「docomo academy」がキャリアに関するモヤモヤを払拭するきっかけに。外の世界を知ることが、リスキリングを加速させる

公開日:2024.04.02 更新日:2024.04.02

社員の「学び」に力を入れるドコモグループは、一歩踏み出す勇気を育む企業内大学「docomo academy」を、2020年から毎年開校しています。年齢、性別、役職に関係なく、グループ社員であれば誰でも参加可能で、受講者は半年間かけて、自分が本気で取り組みたい事業案をつくります。多様なジャンルの著名人による外部講師講話、メンターとの壁打ち、役職・年齢・性別を完全シャッフルしたクラス制など、新しい刺激や気づきを得られるプログラム設計です。 2023年度のdocomo academy参加者である酒川 史さんに、プログラムに参加した背景や事業開発スキルのリスキリングについての考えをお話いただきました。


プロフィール

酒川 史
2006年、新卒で株式会社NTTPCコミュニケーションズに入社。法人営業を経て、2010年より法人向けインターネット接続サービス「InfoSphere」のプロダクトオーナーを担当。サービスの運営、モバイルサービス立ち上げ、NTT東西の光コラボレーションを活用した法人向けサービスの立ち上げなどに携わる。その後ISP事業者向けの卸提供ビジネスの担当を経て、2022年7月より2023年7月まで高齢者向けキャッシュレスサービスを提供するKAERU株式会社へ出向。現在はサービス企画部門の総括業務に従事。2023年10月からdocomo academyに参加。レッスン事業者のためのコミュニティツールをテーマにした事業案を検討中。

__課題のねらい__:
docomo academyを紹介した上の記事を、最後の文に続けて書き進めなさい。

__データ編__:
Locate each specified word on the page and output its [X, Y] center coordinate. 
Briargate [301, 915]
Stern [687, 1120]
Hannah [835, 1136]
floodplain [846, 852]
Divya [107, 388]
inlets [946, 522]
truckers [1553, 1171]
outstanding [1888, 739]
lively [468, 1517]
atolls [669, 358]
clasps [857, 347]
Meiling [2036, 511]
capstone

__本課題の解答__:
docomo academyを、新しいキャリアづくりのきっかけにしたい

――まずは、ご経歴についてお聞かせください。


私は、新卒で株式会社NTTPCコミュニケーションズに入社し、約3年間、法人営業に携わりました。その後、インターネット接続サービスのプロダクトオーナーを任され、そこから12年間同じ業務に携わりました。ゼロからサービスの企画開発をおこなうというより、すでにコンセプトが決まっているものをかたちにする業務に近く、「企画」とは名ばかりであることに、どこか引っかかる気持ちもありましたね。

そのような経緯もあり、2022年度に1年間「レンタル移籍」という制度を活用し、1年間、高齢者向けの金融サービスを展開するスタートアップ、KAERU株式会社へ出向しました。その後は、サービス企画部門の統括に任命され、部署の取りまとめをメインに担当しています。


――docomo academyに参加した背景を教えてください。


2023年6月まで実施していた、レンタル移籍での経験が大きかったです。これまで内勤の仕事が多く、顧客に会うといった、外の世界に触れる機会がほとんどありませんでした。しかし、KAERU株式会社にてユーザーとの対話を経験するなかで、外の世界と交流をもつことが、サービスをよりよくするには重要であると実感しました。そのようななか、docomo academyの募集を見つけ、自分が求めていたプログラムだと感じて応募をしたのです。とくに、外部講師の方を招いての講義に価値を感じました。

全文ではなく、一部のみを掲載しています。